* _Source passage_:
# # #

Infer_auto_device_map returns empty

Following the instructions in this post to load the same opt 13b. I have access to 8 Nvidea A100 80GB machines.

model = AutoConfig.from_pretrained("facebook/opt-13b") runs successfully and the model card is available to use. Example of the model

  (model): OPTModel(
    (decoder): OPTDecoder(
      (embed_tokens): Embedding(50272, 5120, padding_idx=1)
      (embed_positions): OPTLearnedPositionalEmbedding(2050, 5120)
      (final_layer_norm): LayerNorm((5120,), eps=1e-05, elementwise_affine=True)
      (layers): ModuleList(

However, device_map = infer_auto_device_map(model) returns {'': 0} despite 8 GPUs being available.

The code is exactly the same as the blog post

from accelerate import infer_auto_device_map, init_empty_weights
from transformers import AutoConfig, AutoModelForCausalLM

config = AutoConfig.from_pretrained("facebook/opt-13b")

# # #

* _Task requirements_:
[A] Answer these about the device map thread:
(i) How many A100 80GB machines does the poster have access to?
(ii) What does infer_auto_device_map(model) return?
(iii) Which two names are imported from accelerate?
[B] Please write out the device map thread from "Following the instructions" up to and including "Embedding(50272, 5120, padding_idx=1)".
The listing that follows has nothing to do with the device map thread.

* _Given information_:
# # #

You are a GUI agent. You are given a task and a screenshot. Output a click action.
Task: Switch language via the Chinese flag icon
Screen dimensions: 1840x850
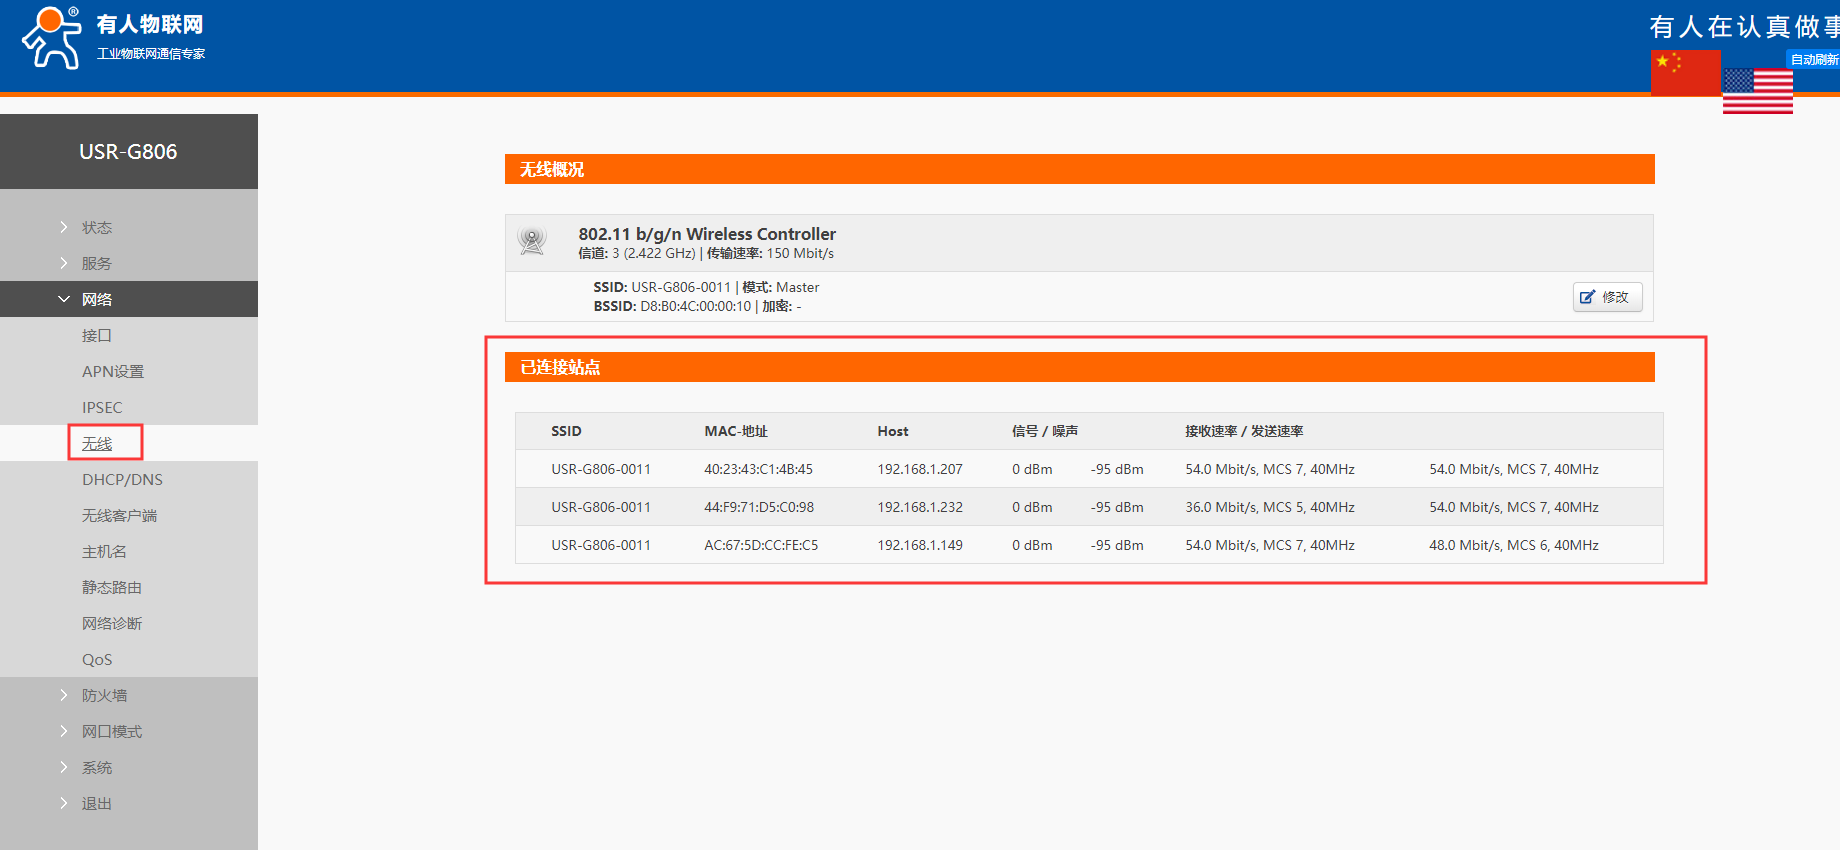tap(1685, 73)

# # #

* _In response_:
[A]
(i) 8
(ii) {'': 0}
(iii) infer_auto_device_map and init_empty_weights

[B]
Following the instructions in this post to load the same opt 13b. I have access to 8 Nvidea A100 80GB machines.

model = AutoConfig.from_pretrained("facebook/opt-13b") runs successfully and the model card is available to use. Example of the model

  (model): OPTModel(
    (decoder): OPTDecoder(
      (embed_tokens): Embedding(50272, 5120, padding_idx=1)